EXERCISE GOAL
Copy out, exactly as written, only the line containing "[Herrenmantel mit Fellfutter] (234, 1780)" and the lines after it through the end of the records.

[Screenshot grounding data]
▬▬▬▬▬▬
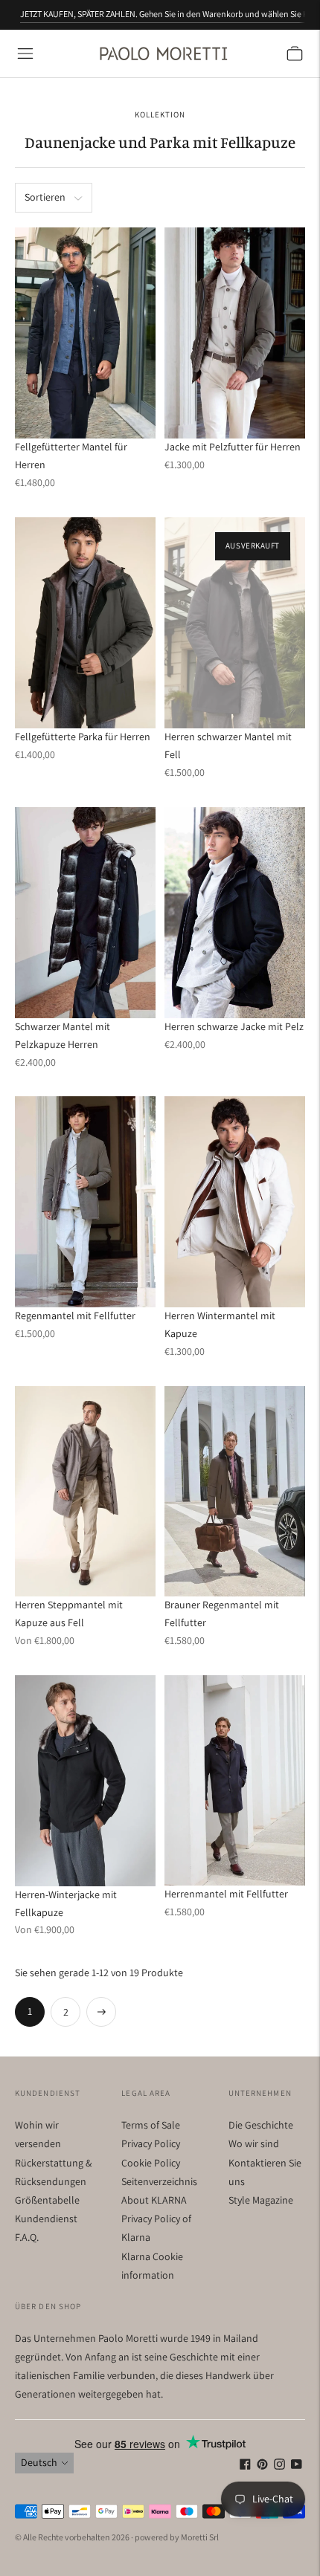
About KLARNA (154, 2200)
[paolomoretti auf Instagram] (279, 2466)
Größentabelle (47, 2200)
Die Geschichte (260, 2125)
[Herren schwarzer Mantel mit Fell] (234, 622)
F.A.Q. (27, 2237)
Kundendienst (46, 2218)
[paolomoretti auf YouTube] (296, 2466)
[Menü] (25, 53)
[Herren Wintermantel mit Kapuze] (234, 1201)
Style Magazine (260, 2200)
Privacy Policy (150, 2143)
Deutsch (39, 2462)
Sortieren (45, 197)
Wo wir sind (253, 2143)
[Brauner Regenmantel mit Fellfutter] (234, 1491)
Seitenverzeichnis (159, 2181)
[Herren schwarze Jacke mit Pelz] (234, 912)
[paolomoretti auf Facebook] (245, 2466)
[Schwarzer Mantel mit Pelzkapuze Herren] (85, 912)
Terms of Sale (150, 2125)
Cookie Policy (150, 2162)
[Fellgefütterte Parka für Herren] (85, 622)
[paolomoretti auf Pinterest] (262, 2466)
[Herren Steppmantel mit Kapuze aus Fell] (85, 1491)
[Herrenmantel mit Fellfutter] (234, 1780)
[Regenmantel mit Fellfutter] (85, 1201)
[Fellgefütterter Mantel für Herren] (85, 332)
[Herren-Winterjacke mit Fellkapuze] (85, 1780)
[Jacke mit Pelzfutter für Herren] (234, 332)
▬▬▬▬▬▬
ANSWER SPACE
[Herrenmantel mit Fellfutter] (234, 1780)
[Regenmantel mit Fellfutter] (85, 1201)
[Fellgefütterter Mantel für Herren] (85, 332)
[Herren-Winterjacke mit Fellkapuze] (85, 1780)
[Jacke mit Pelzfutter für Herren] (234, 332)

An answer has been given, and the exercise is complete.